Written request:
Repeat all of the data below verbatim, keeping every line unchanged and in its original order.

Raw data:
>> start
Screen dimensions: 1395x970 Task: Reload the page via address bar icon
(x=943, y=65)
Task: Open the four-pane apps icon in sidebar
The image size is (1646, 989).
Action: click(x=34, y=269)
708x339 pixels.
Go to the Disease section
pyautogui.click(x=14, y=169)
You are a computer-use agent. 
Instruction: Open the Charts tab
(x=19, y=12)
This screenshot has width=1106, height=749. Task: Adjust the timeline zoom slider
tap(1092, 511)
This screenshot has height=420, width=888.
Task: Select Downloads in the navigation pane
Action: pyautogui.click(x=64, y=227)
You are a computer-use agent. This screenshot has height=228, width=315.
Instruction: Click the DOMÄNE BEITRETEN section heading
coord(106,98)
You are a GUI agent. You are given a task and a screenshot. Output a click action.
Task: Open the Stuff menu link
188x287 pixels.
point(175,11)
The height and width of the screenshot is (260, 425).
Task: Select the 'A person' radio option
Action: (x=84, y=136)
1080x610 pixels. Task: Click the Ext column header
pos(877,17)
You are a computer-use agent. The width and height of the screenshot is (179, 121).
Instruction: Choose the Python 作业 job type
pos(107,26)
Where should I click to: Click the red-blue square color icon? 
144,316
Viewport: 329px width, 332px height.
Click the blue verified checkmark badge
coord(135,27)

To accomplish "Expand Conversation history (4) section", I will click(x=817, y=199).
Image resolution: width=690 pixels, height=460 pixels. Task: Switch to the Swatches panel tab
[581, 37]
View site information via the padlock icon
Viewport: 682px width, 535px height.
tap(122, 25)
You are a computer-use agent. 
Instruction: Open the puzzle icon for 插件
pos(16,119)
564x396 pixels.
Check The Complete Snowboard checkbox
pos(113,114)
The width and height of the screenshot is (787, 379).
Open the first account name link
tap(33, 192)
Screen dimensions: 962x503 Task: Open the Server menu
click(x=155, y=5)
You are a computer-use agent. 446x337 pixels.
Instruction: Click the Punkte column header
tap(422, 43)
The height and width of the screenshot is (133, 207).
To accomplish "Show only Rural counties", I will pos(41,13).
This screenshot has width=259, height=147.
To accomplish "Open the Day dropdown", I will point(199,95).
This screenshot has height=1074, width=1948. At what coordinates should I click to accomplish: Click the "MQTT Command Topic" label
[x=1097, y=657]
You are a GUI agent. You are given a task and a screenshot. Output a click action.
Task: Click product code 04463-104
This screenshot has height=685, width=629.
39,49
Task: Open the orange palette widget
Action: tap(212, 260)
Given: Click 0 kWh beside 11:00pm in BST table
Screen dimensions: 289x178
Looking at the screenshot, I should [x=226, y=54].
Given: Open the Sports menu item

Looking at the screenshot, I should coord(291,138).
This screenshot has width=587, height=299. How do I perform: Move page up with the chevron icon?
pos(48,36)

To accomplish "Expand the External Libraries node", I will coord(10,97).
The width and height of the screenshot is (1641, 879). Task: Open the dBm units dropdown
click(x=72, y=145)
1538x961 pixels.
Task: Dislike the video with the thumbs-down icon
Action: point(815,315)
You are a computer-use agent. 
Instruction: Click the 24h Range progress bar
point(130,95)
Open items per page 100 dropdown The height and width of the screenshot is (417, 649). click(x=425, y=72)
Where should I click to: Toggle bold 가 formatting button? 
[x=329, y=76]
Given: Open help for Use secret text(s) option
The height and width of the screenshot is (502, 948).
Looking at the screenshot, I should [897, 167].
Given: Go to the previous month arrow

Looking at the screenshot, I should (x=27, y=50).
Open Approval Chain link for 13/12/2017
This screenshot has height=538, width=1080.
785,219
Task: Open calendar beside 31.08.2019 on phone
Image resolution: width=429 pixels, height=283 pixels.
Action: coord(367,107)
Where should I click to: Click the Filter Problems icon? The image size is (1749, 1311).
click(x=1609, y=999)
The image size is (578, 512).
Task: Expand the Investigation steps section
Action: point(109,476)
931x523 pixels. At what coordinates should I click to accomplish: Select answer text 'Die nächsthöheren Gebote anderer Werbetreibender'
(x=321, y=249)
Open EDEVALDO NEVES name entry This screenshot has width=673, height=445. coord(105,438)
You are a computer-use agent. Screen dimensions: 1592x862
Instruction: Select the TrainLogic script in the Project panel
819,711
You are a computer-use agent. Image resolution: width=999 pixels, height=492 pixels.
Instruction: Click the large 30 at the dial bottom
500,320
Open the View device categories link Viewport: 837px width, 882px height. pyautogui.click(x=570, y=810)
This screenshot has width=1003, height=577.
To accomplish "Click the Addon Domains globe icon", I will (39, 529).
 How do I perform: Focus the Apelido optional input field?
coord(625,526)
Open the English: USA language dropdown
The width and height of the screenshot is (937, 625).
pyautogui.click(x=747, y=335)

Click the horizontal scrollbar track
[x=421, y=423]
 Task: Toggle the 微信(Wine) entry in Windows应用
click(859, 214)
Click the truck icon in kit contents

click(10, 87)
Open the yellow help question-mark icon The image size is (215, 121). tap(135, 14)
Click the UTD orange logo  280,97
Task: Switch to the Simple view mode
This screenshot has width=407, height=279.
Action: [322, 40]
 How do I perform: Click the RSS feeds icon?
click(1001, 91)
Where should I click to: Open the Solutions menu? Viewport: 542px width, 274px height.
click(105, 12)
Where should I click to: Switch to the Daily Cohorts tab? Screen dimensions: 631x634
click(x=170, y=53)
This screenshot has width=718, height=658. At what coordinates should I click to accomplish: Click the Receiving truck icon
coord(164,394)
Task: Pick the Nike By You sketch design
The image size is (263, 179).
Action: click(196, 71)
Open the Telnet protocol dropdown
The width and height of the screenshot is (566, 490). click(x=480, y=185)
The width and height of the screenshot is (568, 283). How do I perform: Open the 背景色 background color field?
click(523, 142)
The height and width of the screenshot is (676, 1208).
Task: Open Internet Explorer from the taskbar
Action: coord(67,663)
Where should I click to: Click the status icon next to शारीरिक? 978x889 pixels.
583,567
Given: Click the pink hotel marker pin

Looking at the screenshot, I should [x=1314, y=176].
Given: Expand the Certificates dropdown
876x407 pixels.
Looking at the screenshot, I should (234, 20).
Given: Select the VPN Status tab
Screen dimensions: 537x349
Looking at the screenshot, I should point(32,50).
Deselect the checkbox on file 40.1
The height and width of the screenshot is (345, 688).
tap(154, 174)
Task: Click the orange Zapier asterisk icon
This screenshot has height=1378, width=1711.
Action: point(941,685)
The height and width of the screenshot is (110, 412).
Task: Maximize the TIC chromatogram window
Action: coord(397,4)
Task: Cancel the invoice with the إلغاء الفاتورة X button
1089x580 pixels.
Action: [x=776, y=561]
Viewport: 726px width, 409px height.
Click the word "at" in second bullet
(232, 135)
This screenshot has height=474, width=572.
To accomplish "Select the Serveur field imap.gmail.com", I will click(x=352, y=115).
>> end
Answer below:
Screen dimensions: 1395x970 Task: Reload the page via address bar icon
(x=943, y=65)
Task: Open the four-pane apps icon in sidebar
The image size is (1646, 989).
Action: click(x=34, y=269)
708x339 pixels.
Go to the Disease section
pyautogui.click(x=14, y=169)
You are a computer-use agent. 
Instruction: Open the Charts tab
(x=19, y=12)
This screenshot has width=1106, height=749. Task: Adjust the timeline zoom slider
tap(1092, 511)
This screenshot has height=420, width=888.
Task: Select Downloads in the navigation pane
Action: pyautogui.click(x=64, y=227)
You are a computer-use agent. This screenshot has height=228, width=315.
Instruction: Click the DOMÄNE BEITRETEN section heading
coord(106,98)
You are a GUI agent. You are given a task and a screenshot. Output a click action.
Task: Open the Stuff menu link
188x287 pixels.
point(175,11)
The height and width of the screenshot is (260, 425).
Task: Select the 'A person' radio option
Action: (x=84, y=136)
1080x610 pixels. Task: Click the Ext column header
pos(877,17)
You are a computer-use agent. The width and height of the screenshot is (179, 121).
Instruction: Choose the Python 作业 job type
pos(107,26)
Where should I click to: Click the red-blue square color icon? 
144,316
Viewport: 329px width, 332px height.
Click the blue verified checkmark badge
coord(135,27)

To accomplish "Expand Conversation history (4) section", I will click(x=817, y=199).
Image resolution: width=690 pixels, height=460 pixels. Task: Switch to the Swatches panel tab
[581, 37]
View site information via the padlock icon
Viewport: 682px width, 535px height.
tap(122, 25)
You are a computer-use agent. 
Instruction: Open the puzzle icon for 插件
pos(16,119)
564x396 pixels.
Check The Complete Snowboard checkbox
pos(113,114)
The width and height of the screenshot is (787, 379).
Open the first account name link
tap(33, 192)
Screen dimensions: 962x503 Task: Open the Server menu
click(x=155, y=5)
You are a computer-use agent. 446x337 pixels.
Instruction: Click the Punkte column header
tap(422, 43)
The height and width of the screenshot is (133, 207).
To accomplish "Show only Rural counties", I will pos(41,13).
This screenshot has width=259, height=147.
To accomplish "Open the Day dropdown", I will point(199,95).
This screenshot has height=1074, width=1948. At what coordinates should I click to accomplish: Click the "MQTT Command Topic" label
[x=1097, y=657]
You are a GUI agent. You are given a task and a screenshot. Output a click action.
Task: Click product code 04463-104
This screenshot has height=685, width=629.
39,49
Task: Open the orange palette widget
Action: tap(212, 260)
Given: Click 0 kWh beside 11:00pm in BST table
Screen dimensions: 289x178
Looking at the screenshot, I should [x=226, y=54].
Given: Open the Sports menu item

Looking at the screenshot, I should coord(291,138).
This screenshot has width=587, height=299. How do I perform: Move page up with the chevron icon?
pos(48,36)

To accomplish "Expand the External Libraries node", I will coord(10,97).
The width and height of the screenshot is (1641, 879). Task: Open the dBm units dropdown
click(x=72, y=145)
1538x961 pixels.
Task: Dislike the video with the thumbs-down icon
Action: point(815,315)
You are a computer-use agent. 
Instruction: Click the 24h Range progress bar
point(130,95)
Open items per page 100 dropdown The height and width of the screenshot is (417, 649). click(x=425, y=72)
Where should I click to: Toggle bold 가 formatting button? 
[x=329, y=76]
Given: Open help for Use secret text(s) option
The height and width of the screenshot is (502, 948).
Looking at the screenshot, I should [897, 167].
Given: Go to the previous month arrow

Looking at the screenshot, I should (x=27, y=50).
Open Approval Chain link for 13/12/2017
This screenshot has height=538, width=1080.
785,219
Task: Open calendar beside 31.08.2019 on phone
Image resolution: width=429 pixels, height=283 pixels.
Action: coord(367,107)
Where should I click to: Click the Filter Problems icon? The image size is (1749, 1311).
click(x=1609, y=999)
The image size is (578, 512).
Task: Expand the Investigation steps section
Action: point(109,476)
931x523 pixels. At what coordinates should I click to accomplish: Select answer text 'Die nächsthöheren Gebote anderer Werbetreibender'
(x=321, y=249)
Open EDEVALDO NEVES name entry This screenshot has width=673, height=445. coord(105,438)
You are a computer-use agent. Screen dimensions: 1592x862
Instruction: Select the TrainLogic script in the Project panel
819,711
You are a computer-use agent. Image resolution: width=999 pixels, height=492 pixels.
Instruction: Click the large 30 at the dial bottom
500,320
Open the View device categories link Viewport: 837px width, 882px height. pyautogui.click(x=570, y=810)
This screenshot has width=1003, height=577.
To accomplish "Click the Addon Domains globe icon", I will (39, 529).
 How do I perform: Focus the Apelido optional input field?
coord(625,526)
Open the English: USA language dropdown
The width and height of the screenshot is (937, 625).
pyautogui.click(x=747, y=335)

Click the horizontal scrollbar track
[x=421, y=423]
 Task: Toggle the 微信(Wine) entry in Windows应用
click(859, 214)
Click the truck icon in kit contents

click(10, 87)
Open the yellow help question-mark icon The image size is (215, 121). tap(135, 14)
Click the UTD orange logo  280,97
Task: Switch to the Simple view mode
This screenshot has width=407, height=279.
Action: [322, 40]
 How do I perform: Click the RSS feeds icon?
click(1001, 91)
Where should I click to: Open the Solutions menu? Viewport: 542px width, 274px height.
click(105, 12)
Where should I click to: Switch to the Daily Cohorts tab? Screen dimensions: 631x634
click(x=170, y=53)
This screenshot has width=718, height=658. At what coordinates should I click to accomplish: Click the Receiving truck icon
coord(164,394)
Task: Pick the Nike By You sketch design
The image size is (263, 179).
Action: click(196, 71)
Open the Telnet protocol dropdown
The width and height of the screenshot is (566, 490). click(x=480, y=185)
The width and height of the screenshot is (568, 283). How do I perform: Open the 背景色 background color field?
click(523, 142)
The height and width of the screenshot is (676, 1208).
Task: Open Internet Explorer from the taskbar
Action: coord(67,663)
Where should I click to: Click the status icon next to शारीरिक? 978x889 pixels.
583,567
Given: Click the pink hotel marker pin

Looking at the screenshot, I should [x=1314, y=176].
Given: Expand the Certificates dropdown
876x407 pixels.
Looking at the screenshot, I should (234, 20).
Given: Select the VPN Status tab
Screen dimensions: 537x349
Looking at the screenshot, I should point(32,50).
Deselect the checkbox on file 40.1
The height and width of the screenshot is (345, 688).
tap(154, 174)
Task: Click the orange Zapier asterisk icon
This screenshot has height=1378, width=1711.
Action: point(941,685)
The height and width of the screenshot is (110, 412).
Task: Maximize the TIC chromatogram window
Action: coord(397,4)
Task: Cancel the invoice with the إلغاء الفاتورة X button
1089x580 pixels.
Action: [x=776, y=561]
Viewport: 726px width, 409px height.
Click the word "at" in second bullet
(232, 135)
This screenshot has height=474, width=572.
To accomplish "Select the Serveur field imap.gmail.com", I will click(x=352, y=115).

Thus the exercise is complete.